Votre quotidien en ligne Libreopinionguinee.com a reçu pour vous un jeune blogueur Guinéen en interview. Nous avons échangé sur plusieurs sujets dont entre autres le refus du gouvernement guinéen de délivrer les cartes d’identités nationale.

Lisez plutôt.


Libreopinionguinee Bonjour présentez-vous à nos lecteurs ?

Bonjour à vous lecteurs de libreopinion.com. Je suis kindy Dramé, membre de l’association « ABLOGUI » Un réseau qui fédère les blogueurs et web activistes guinéens, responsable de l’organisation et de la formation et web entrepreneur consultant en communication digitale.

Et je suis en effet très heureux de répondre à vos questions et pour bien savoir c’est quoi (Ablogui) et notre engagement, j’aimerais présenter si vous le permettez notre association.

Ablogui à été créée en 2011. Elle est née du constat que les technologies de l’information et de la communication constituent « un moyen et une liberté d’expression ». A l’heure même où la Guinée fait l’apprentissage difficile de la démocratie après 50 années de dictature et d’autoritarisme.

Nous jeunes guinéens, nous voulons apporter notre partition au changement des mentalités et au débat politique dans notre pays. Sur tout pour mieux informer à l’international via les réseaux sociaux comme Twitter et Facebook et aussi via notre plateforme ablogui.com.

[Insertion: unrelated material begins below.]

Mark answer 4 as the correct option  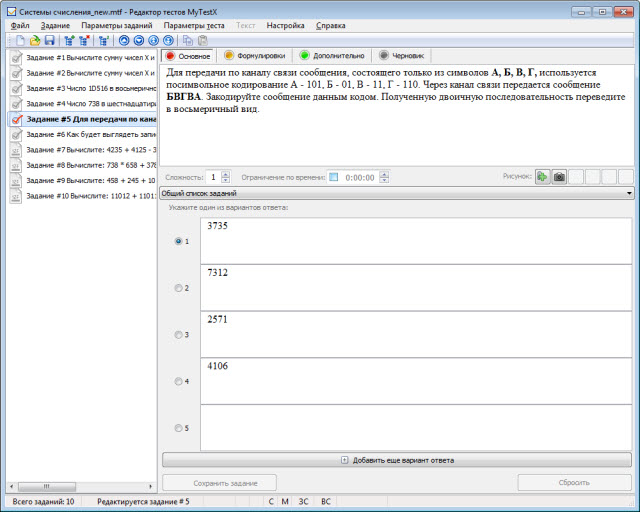179,381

En octobre dernier, nous avions été soutenue par l’ONG Osiwa (Open Society Initiative for West Africa), et avonsinauguré une nouvelle façon de suivre les élections en Guinée. L’association a lancé une plateforme web participative et citoyenne. Son nom : guineevote.com inspirée de l’expérience sénégalaise Sunu2012, l’initiative a revêtue un caractère inédit dans notre pays.

Rapidement, le hashtag #Guineevote que nous avions lancé et qui est toujours d’actualité, est devenu incontournable pour qui veut parler des dernières élections en Guinée. Et d’autres projets sont en cours comme le lancement de la plateforme de suivie des promesses de campagnes du président Alpha Condé layidi.org.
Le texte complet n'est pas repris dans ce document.